How do I convert an image to AVIF?

Use MeloTools image converter — select JPG to AVIF or PNG to AVIF, drag your image, download the converted AVIF file. Conversion runs entirely in your browser with no file upload. For converting from AVIF to other formats, use AVIF to JPG, AVIF to PNG, or AVIF to WebP on the same converter hub.

What is the difference between AVIF and JPEG?

AVIF produces files 40–60% smaller than JPEG at equivalent visual quality. AVIF also supports transparency (JPEG does not), lossless compression (JPEG does not), HDR and wide colour gamut (JPEG does not), and avoids JPEG's characteristic block artefacts at high compression levels. JPEG has near-universal support including email clients and legacy systems — AVIF does not. JPEG remains the correct format for email delivery and external sharing to unknown systems.

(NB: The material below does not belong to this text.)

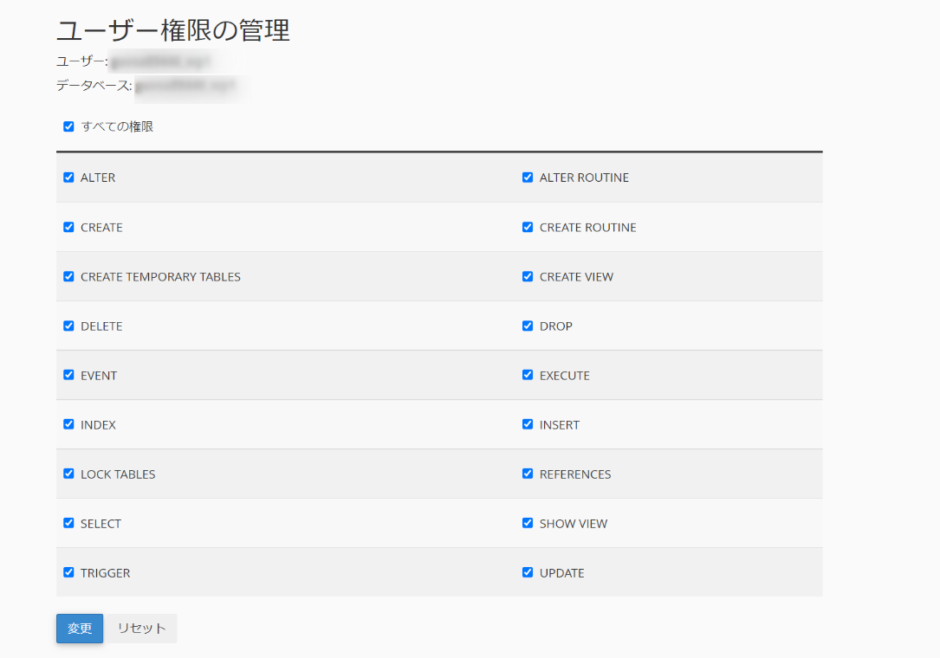Uncheck the すべての権限 checkbox

point(69,127)
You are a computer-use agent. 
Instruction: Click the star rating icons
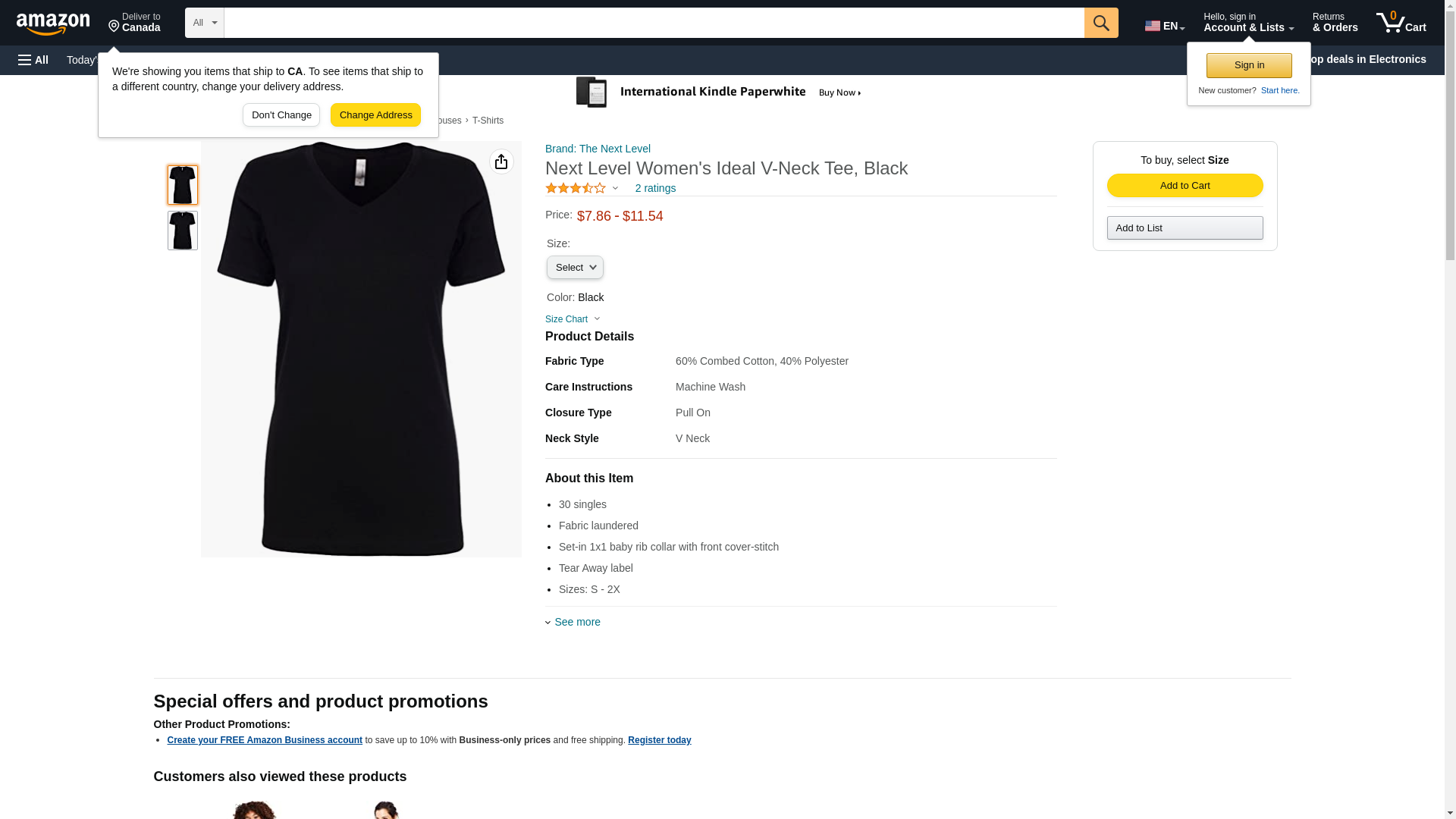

Does converting to AVIF reduce quality?

Lossy AVIF conversion at quality settings equivalent to JPEG quality 80 produces output that is visually indistinguishable from the original at normal display sizes. The compression algorithm discards data below the threshold of human visual perception. Lossless AVIF conversion is pixel-identical to the source with no quality reduction. For a detailed explanation of the quality tradeoffs across all format conversions, the complete guide to image compression without quality loss covers the full framework.